Hi all,
I've been having some issues getting ExaBayes to run recently in a few ways. I'm using the CIPRES gateway to access ExaBayes 1.5.1.
The first issue arose when the MCMC sampled the first generation, then seemingly produced no outputs whatsoever over the next 24 hours. I saw that there was a warning ("
WARNING! The number of processes and number chains run in parallel
are not a multiple of the overall number of processes. Parts of the
code may be executed less efficiently."), so I adjusted the number of couple chains to be appropriate.
On running the analysis again, the MCMC proceeded to generation 500, then failed. The stderr has the following messages:
exabayes: ./src/mcmc/CoupledChains.cpp:383: void CoupledChains::executePart(uint64_t, uint64_t, ParallelSetup&): Assertion `_chains[remoteId].getGeneration() == swap.getGen()' failed.
exabayes: ./src/mcmc/CoupledChains.cpp:383: void CoupledChains::executePart(uint64_t, uint64_t, ParallelSetup&): Assertion `_chains[remoteId].getGeneration() == swap.getGen()' failed.
Please see the full stderr.txt attached. I am looking for any insight on how to ameliorate this issue.

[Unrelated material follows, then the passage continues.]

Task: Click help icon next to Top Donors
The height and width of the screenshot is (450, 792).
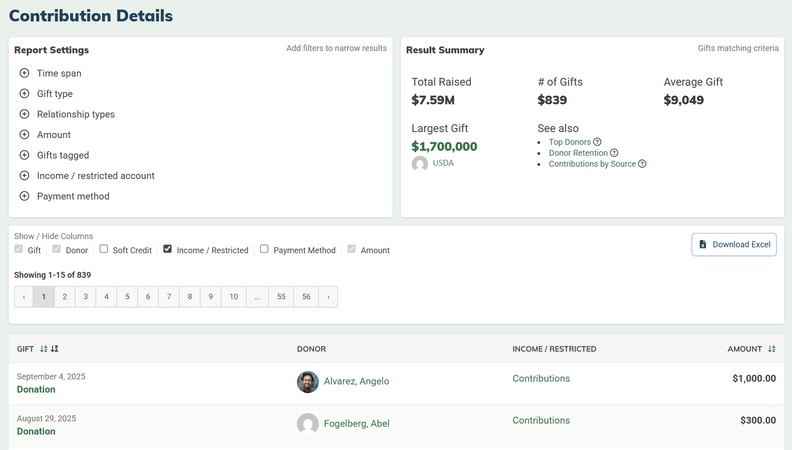Action: [x=597, y=142]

I have previously run ExaBayes successfully using more parallel processes, more heated chains, on a larger data set with more partitioning, so I intuitively feel that the data amount or complexity is not a major contributor here. It may be notable that my prior successful analyses were on version 1.5.0.
I can provide alignment and partition stats or even the whole files if necessary. For now I have attached the stderr, stdout, and the config file used.
Thank you!
-Ziv